Whitening involves applying bleach solutions to the teeth.
There are highly colored organic molecules lodged between the crystals of tooth enamel (the outermost tooth covering) or in the dentin (the tooth material under the enamel) which give the teeth a stained appearance
The bleach attacks these molecules and the process continues until these organic particles are rendered colorless.
For surface stains, the solution is left on the teeth usually for 30 minutes to one hour, depending on the method used. For internal stains on non-living teeth that have had root canal work, the bleach might be sealed inside the tooth.
Bleaching works best on yellowish stains and even some brown stains, but may not work at all on gray discoloration. It's important to keep in mind that bonding material and fillings cannot be whitened with bleach

What Causes Teeth Staining or Discoloration?

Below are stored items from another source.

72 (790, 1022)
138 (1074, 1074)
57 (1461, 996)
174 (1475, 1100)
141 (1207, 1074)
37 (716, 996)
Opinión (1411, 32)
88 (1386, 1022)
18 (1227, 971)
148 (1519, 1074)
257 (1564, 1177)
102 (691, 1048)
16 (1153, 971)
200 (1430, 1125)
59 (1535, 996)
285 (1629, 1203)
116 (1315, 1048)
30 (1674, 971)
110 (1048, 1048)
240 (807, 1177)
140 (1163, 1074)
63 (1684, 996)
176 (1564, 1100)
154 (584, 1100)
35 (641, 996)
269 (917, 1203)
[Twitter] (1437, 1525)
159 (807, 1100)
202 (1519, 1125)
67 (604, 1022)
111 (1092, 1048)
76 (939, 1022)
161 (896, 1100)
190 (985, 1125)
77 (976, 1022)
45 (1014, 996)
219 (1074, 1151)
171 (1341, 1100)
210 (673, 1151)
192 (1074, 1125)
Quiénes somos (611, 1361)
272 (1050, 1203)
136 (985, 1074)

There are two types of tooth discoloration:

Extrinsic (external or surface) staining

Caused by substances that come in contact with the tooth.
Big culprits are tobacco, either smoked or chewed
Food containing tannins such as red wine, coffee and tea.

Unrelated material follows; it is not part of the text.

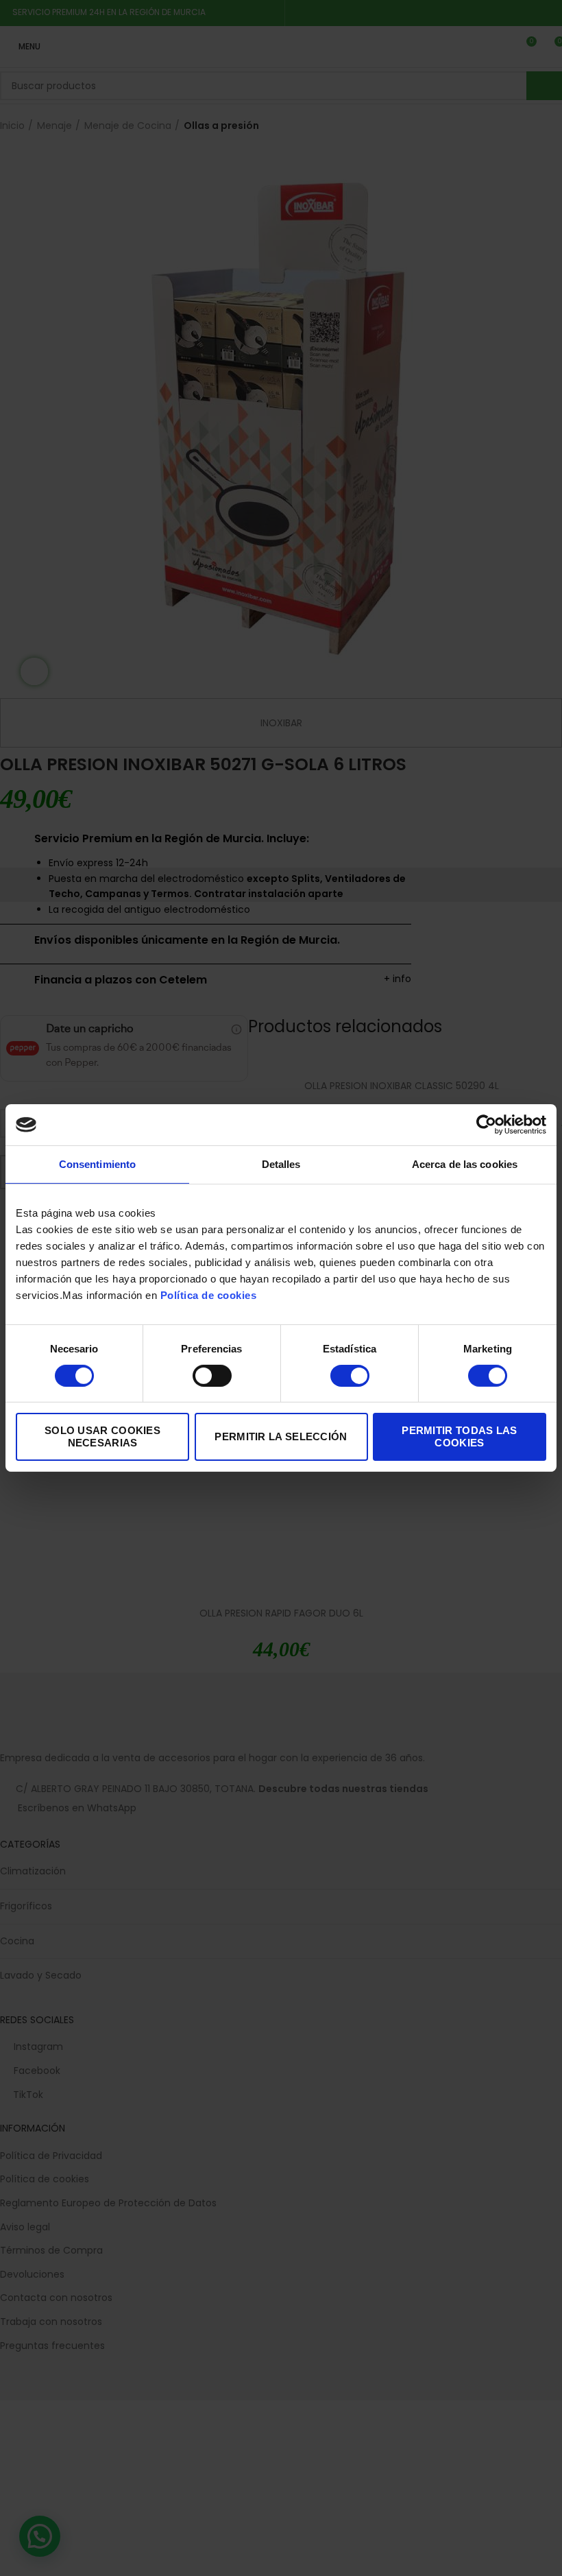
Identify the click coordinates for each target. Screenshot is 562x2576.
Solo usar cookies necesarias (102, 1436)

Intrinsic (internal) tooth discoloration

Happens with aging as enamel loses its youthful translucency, becoming less porous; and making the underlying dentin more visible as it thickens and becomes more yellow over time.
Exposure to excessive fluoride or the antibiotic tetracycline during tooth-formation, inherited developmental disorders, and jaundice in childhood.
For erupted teeth, the main causes of intrinsic discoloration are tooth decay, restorations, pulp death (root canal problems) and trauma to developing teeth.
It's possible to have both extrinsic and intrinsic discoloration at the same time.

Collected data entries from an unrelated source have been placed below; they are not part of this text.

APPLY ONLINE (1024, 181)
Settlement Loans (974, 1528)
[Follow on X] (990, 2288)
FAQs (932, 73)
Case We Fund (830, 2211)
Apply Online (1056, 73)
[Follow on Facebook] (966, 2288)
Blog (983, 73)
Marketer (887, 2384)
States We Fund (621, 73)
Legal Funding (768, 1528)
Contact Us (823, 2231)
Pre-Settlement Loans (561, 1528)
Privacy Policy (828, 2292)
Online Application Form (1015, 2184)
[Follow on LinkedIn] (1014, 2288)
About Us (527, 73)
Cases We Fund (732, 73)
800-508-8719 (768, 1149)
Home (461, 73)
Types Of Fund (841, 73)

Is Whitening Safe for My Teeth and What Are the Risks of Teeth Whitening?

Whitening is safe because the chemicals used to attack the organic molecules do not materially affect the mineral structure of the tooth itself. There are many studies supporting the overall safety of whitening by bleaching.
The main risk is tooth sensitivity and that varies with a given product's concentration and the amount of time it is left on the teeth. If sensitivity does occur, it usually lasts no more than one to four days. An anti-sensitivity toothpaste will be prescribed prior to treatment to lessen sensitivity.
Gums can also become irritated on contact with bleaching solutions or by an ill-fitting mouth tray. It's important to wipe off excess gel from your gums during whitening and to inform your dentist of any problems.

How Long Do the Results Last?

No matter which whitening method you choose, you will probably find that the results fade over time. Whitening usually lasts from six months to two years, though longer-lasting results have been reported.

How Can I Maintain My White Smile?

You can make the brightness last longer by avoiding the foods and habits mentioned above that cause staining. Some individuals may need a touch-up whitening treatment in the dentist's office or at home once or twice each year.